Nothin too exciting today...same old crap. Wendy's screwed up my lunch order..work was BUSY. But I did go to my step nephews PreSchool Graduation. That was too cute....most of those kids could have cared less and the rest were too shy! But Alex did a great job even though he was one of the shy ones. Tonights the American Idol Finale...I am a pretty big fan of Idol...This season has been a bit of a disappointment but I think the best are left up there...Kitties are doing good today, cuter by the minute...they are very meowy today..anyway...I am off to finish watching Idol and then to bed. My life is so exciting I could just scream. argh. :)
In 5 words or less, who are you?
Submitted by dejablu503.
Crazy Cat Lady. Send Tuna.
So..this is my first ever REAL blog. Myspace doesn't count. LOL. This is more for me than anything..just somewhere I can express some thoughts and crap like that. I am not sure how many of my friends would look for me here so I think I can be pretty candid.
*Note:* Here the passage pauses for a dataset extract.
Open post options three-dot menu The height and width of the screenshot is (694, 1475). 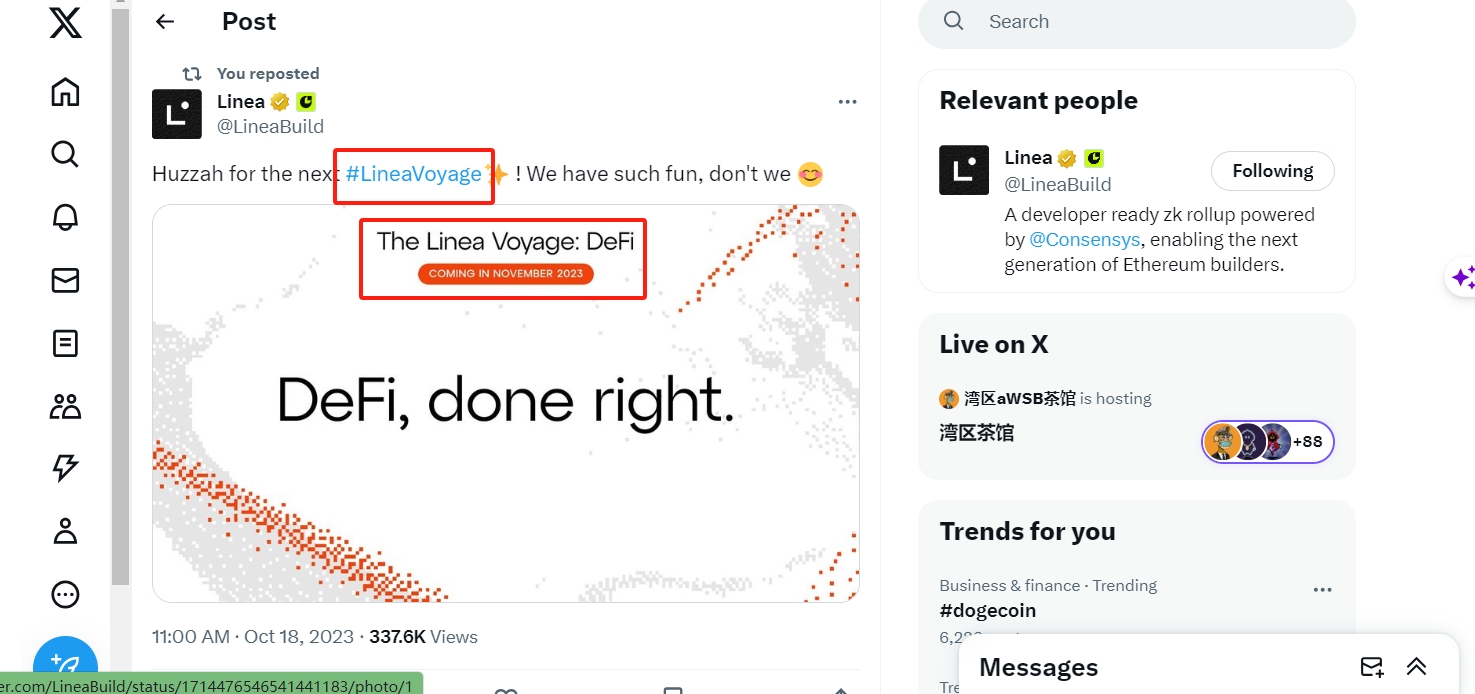847,102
But yeah...my life is not that interesting, kinda boring with random spurts of drama. I think I am pretty interesting. People tend to laugh alot when I am around....haven't figured out if they are laughing with or AT me...but either way they are laughing and that is important. I love my family...I have a few close friends who mean the world to me. I love my babies..my furbabies that is. I have no doubt that I will end up the "crazy cat lady" all the kids in the neighborhood are scared of. I like tuna so it's all good. I'm prepared. :) Anyway, a little about me. I am 30. Just turned actually. I have a good job, make pretty good money, have a great but somewhat wacky family and I am fairly happy with my life. I am single. I have no real human children, just my furbabies, Belle, Poobee (Poobs) and Smooshie. They keep me sane. Even though they are not. Belle is an old fogey, Poobs has AIDS and Smoosh just had kittens. Yay! So they keep me busy. I will prob blog a good bit about the cats. They are prob the most exciting thing I have going on right now. Well, we'll see anyway. So if you are reading this you prob have not much to do, but I hope you enjoy and hey...new friends are always welcome....and comments....and money...beer...you get the picture. Night!